***** Excerpted data *****

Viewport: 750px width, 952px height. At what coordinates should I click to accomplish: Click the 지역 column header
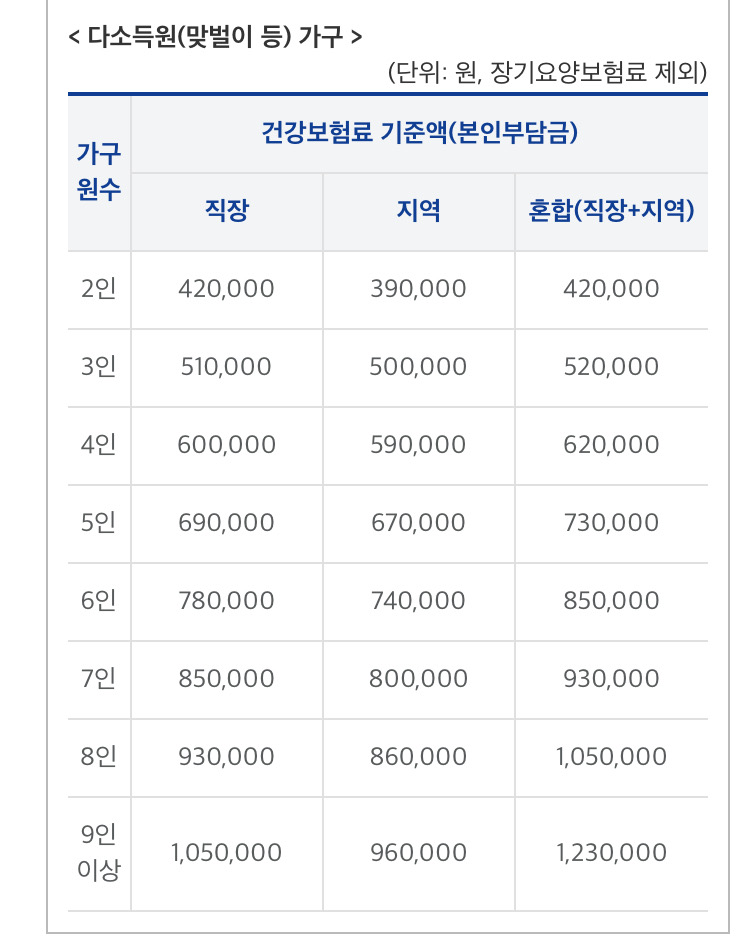click(x=418, y=211)
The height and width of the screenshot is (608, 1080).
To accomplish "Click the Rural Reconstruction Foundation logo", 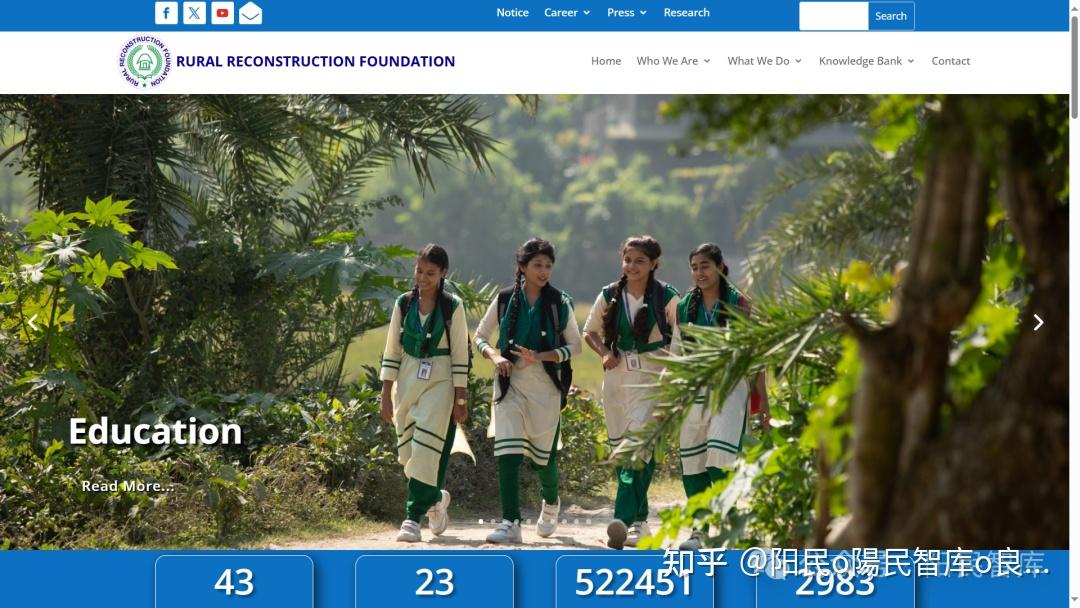I will [145, 61].
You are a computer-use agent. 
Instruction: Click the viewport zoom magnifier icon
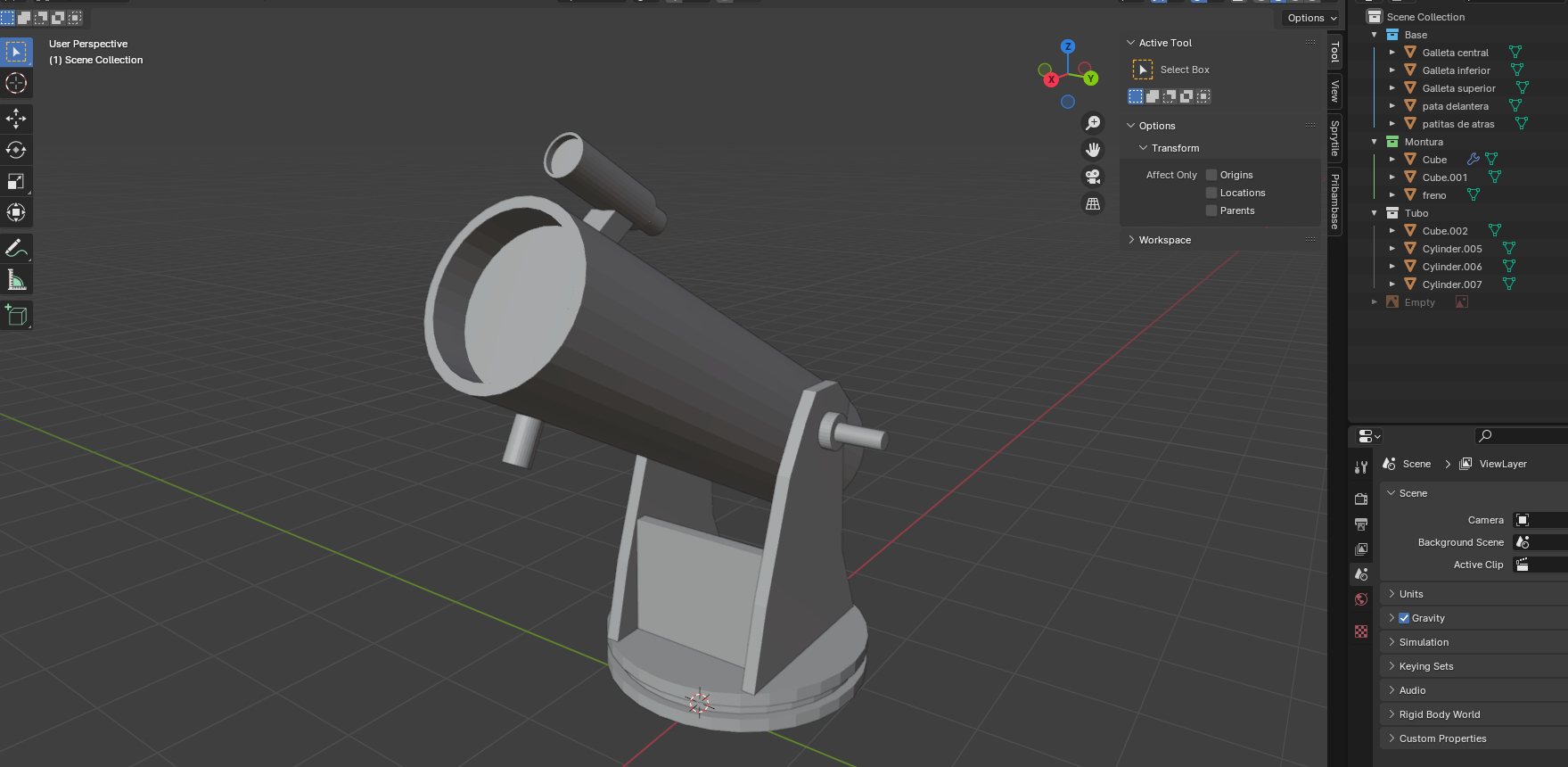(1092, 123)
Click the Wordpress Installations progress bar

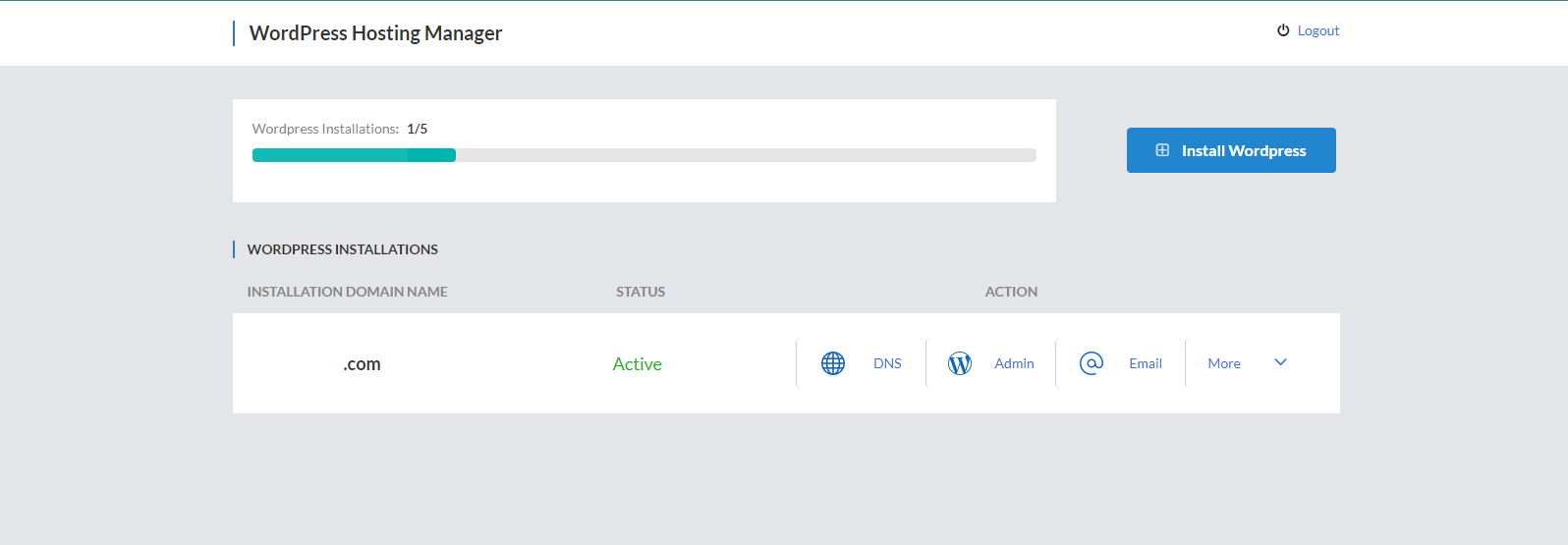coord(644,155)
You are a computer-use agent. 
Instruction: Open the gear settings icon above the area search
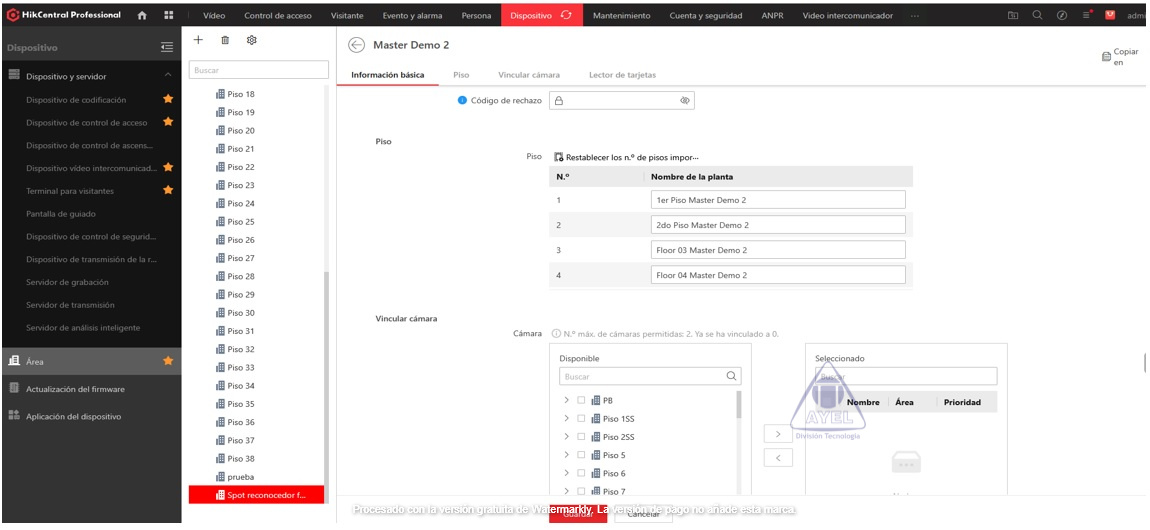252,40
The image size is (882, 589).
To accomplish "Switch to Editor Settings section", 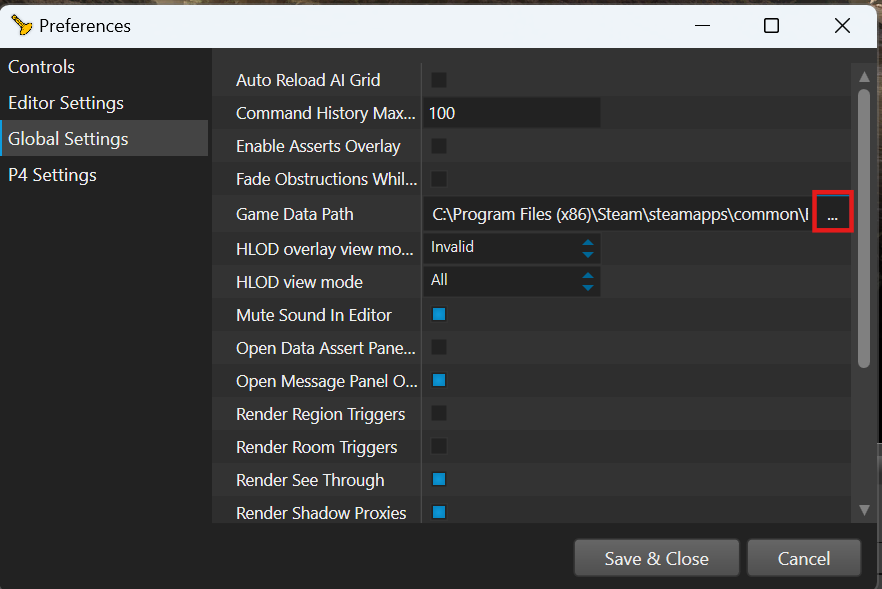I will click(66, 103).
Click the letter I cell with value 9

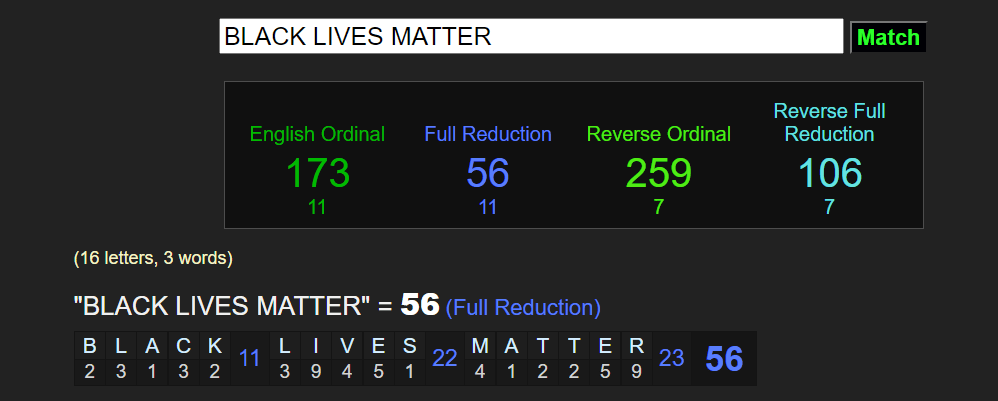click(316, 358)
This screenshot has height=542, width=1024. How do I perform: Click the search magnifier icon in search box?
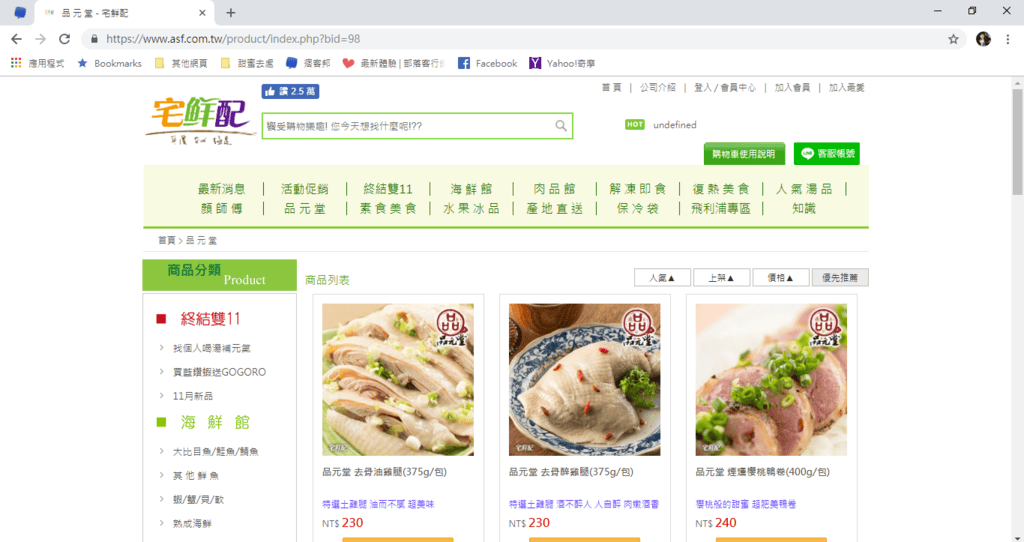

*****

■ **What you are asked to do**: State how many lines of the data contain the word "screenshot". Nothing besides the number belongs in the reply.

■ **Reply**: 2